Things to Consider Before Buying a Preselling Property: Budget, Trust Factor, Waiting Game, and Future Upside
- Mary Joie Medina
- Oct 22, 2025
- 3 min read
Buying a preselling property is one of the most strategic moves in real estate investment today. It allows buyers to secure units at lower prices, enjoy flexible payment terms, and potentially earn significant appreciation before completion. However, it also comes with certain risks and considerations.
Before signing that reservation form, here are four key factors you should carefully evaluate:
Things to Consider Before Buying a Preselling Property
1. Budget: Can You Afford the Commitment?
Preselling properties often come with more affordable prices and stretched payment terms compared to ready-for-occupancy (RFO) units. Developers usually offer down payments spread over several months or even years, making ownership more attainable.
Still, it’s crucial to look beyond the initial low monthly amortization. Consider:
Total contract price and payment timeline – Can your cash flow comfortably handle it?
Additional costs – Taxes, transfer fees, and association dues that come later.
Financing options – Check if you’re eligible for a home loan when the property is completed.
Remember, a preselling property is a long-term financial commitment. Always have a buffer for emergencies or changes in income.
2. Trust Factor: Who Are You Buying From?
The success of your investment largely depends on the developer’s reputation. Since the property isn’t built yet, you’re essentially buying based on trust.
Do your due diligence:
Research the developer’s track record in completing past projects.
Visit their existing developments to check build quality and after-sales service.
Read client reviews and look for industry recognition or awards.
A credible developer ensures timely delivery, quality construction, and a smooth handover — all crucial in protecting your investment.
3. The Waiting Game: Patience Pays Off
Preselling properties can take anywhere from 3 to 5 years to complete. During this period, you’ll be paying installments without the immediate benefit of living in or renting out the unit.
This waiting game requires patience and planning. Ask yourself:
Are you financially stable enough to wait until turnover?
Do you have a backup plan for housing or investments during the construction phase?
The key is to view it as a delayed gratification — where the reward, in the form of appreciation or rental income, comes later but often in greater value.
4. Future Upside: The Power of Location and Growth
One of the biggest advantages of preselling properties is the potential for capital appreciation. By the time the project is completed, market prices in the area may have already increased.
To gauge the future upside, evaluate:
Location – Is it in a growing business district or infrastructure hub?

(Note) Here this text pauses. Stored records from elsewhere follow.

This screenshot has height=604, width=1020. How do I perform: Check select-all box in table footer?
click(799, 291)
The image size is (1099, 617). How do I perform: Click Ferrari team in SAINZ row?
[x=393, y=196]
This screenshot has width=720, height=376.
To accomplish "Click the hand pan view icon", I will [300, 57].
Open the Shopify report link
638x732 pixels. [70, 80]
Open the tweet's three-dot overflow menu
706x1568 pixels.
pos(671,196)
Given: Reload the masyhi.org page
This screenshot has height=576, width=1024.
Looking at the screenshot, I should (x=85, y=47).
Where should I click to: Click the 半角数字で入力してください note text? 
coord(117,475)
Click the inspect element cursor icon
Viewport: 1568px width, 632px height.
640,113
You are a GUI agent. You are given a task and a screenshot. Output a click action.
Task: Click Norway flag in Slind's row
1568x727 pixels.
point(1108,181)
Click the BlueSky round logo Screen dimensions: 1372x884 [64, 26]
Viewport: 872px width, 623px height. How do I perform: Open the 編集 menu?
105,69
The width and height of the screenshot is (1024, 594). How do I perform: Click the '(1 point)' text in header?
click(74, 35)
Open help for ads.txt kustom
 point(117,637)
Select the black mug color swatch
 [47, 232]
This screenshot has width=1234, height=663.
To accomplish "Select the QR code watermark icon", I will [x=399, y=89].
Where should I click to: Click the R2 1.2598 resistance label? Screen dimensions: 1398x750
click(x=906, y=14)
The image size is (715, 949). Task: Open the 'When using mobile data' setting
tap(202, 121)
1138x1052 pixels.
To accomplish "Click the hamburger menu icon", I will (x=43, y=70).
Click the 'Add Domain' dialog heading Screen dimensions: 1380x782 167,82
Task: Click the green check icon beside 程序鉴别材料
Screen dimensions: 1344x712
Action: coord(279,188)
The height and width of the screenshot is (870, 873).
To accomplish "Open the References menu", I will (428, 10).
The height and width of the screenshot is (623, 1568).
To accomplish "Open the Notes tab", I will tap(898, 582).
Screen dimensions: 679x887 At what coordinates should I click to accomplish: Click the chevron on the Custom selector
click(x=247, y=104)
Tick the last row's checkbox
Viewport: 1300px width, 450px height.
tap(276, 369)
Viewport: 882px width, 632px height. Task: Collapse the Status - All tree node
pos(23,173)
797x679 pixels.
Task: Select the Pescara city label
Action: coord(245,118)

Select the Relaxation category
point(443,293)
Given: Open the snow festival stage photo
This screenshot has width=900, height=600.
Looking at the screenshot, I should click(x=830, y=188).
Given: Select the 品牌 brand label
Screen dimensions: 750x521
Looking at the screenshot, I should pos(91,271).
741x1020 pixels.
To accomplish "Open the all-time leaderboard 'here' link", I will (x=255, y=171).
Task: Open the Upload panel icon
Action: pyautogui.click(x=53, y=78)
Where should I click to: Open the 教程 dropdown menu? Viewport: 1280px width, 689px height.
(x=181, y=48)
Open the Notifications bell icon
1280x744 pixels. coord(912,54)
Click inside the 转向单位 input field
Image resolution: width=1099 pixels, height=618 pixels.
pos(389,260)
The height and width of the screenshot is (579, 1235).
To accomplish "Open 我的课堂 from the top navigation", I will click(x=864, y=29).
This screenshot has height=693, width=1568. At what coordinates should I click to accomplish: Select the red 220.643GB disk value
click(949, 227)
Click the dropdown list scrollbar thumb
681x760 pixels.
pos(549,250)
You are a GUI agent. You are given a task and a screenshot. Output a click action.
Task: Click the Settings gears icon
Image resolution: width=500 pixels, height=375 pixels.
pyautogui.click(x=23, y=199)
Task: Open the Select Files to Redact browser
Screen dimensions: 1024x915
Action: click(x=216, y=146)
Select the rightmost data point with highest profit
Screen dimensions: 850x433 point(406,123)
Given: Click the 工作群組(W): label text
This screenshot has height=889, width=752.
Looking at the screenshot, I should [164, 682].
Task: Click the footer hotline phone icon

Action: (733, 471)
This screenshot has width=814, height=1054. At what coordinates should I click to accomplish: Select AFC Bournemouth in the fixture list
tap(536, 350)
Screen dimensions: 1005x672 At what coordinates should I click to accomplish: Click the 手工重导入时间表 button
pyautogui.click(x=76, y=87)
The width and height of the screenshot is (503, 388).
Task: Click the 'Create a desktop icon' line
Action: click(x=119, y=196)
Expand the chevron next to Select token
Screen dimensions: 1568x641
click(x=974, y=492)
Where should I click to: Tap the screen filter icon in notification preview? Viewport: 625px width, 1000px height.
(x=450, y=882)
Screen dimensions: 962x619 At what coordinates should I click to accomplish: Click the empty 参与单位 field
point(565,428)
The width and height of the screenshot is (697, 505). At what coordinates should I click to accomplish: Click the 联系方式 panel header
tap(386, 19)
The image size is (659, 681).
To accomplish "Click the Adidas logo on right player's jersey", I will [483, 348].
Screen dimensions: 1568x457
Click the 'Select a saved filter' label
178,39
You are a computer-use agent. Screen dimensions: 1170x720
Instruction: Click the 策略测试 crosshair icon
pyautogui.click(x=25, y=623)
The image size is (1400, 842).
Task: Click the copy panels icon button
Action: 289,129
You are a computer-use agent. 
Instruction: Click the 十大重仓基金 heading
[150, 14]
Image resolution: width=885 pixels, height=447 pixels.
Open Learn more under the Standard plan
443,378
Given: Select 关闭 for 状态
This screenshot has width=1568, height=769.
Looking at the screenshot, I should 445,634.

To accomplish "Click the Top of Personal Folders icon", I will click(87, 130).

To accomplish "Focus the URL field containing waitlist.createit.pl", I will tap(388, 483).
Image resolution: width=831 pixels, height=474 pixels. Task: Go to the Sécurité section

Developer’s masterplan – Are there upcoming amenities, malls, or transport links nearby?
Market trends – Is the area showing consistent demand for housing or rentals?
Investing in a preselling property at the right place and time can lead to substantial returns once the project matures.
Final Thoughts
Preselling properties offer a smart entry point for investors and end-users alike — but only if approached with careful thought and due diligence.
Understand your budget, choose a trustworthy developer, prepare for the waiting period, and assess the future growth potential of your chosen location. With these in mind, your preselling investment can transform into one of your most rewarding real estate decisions.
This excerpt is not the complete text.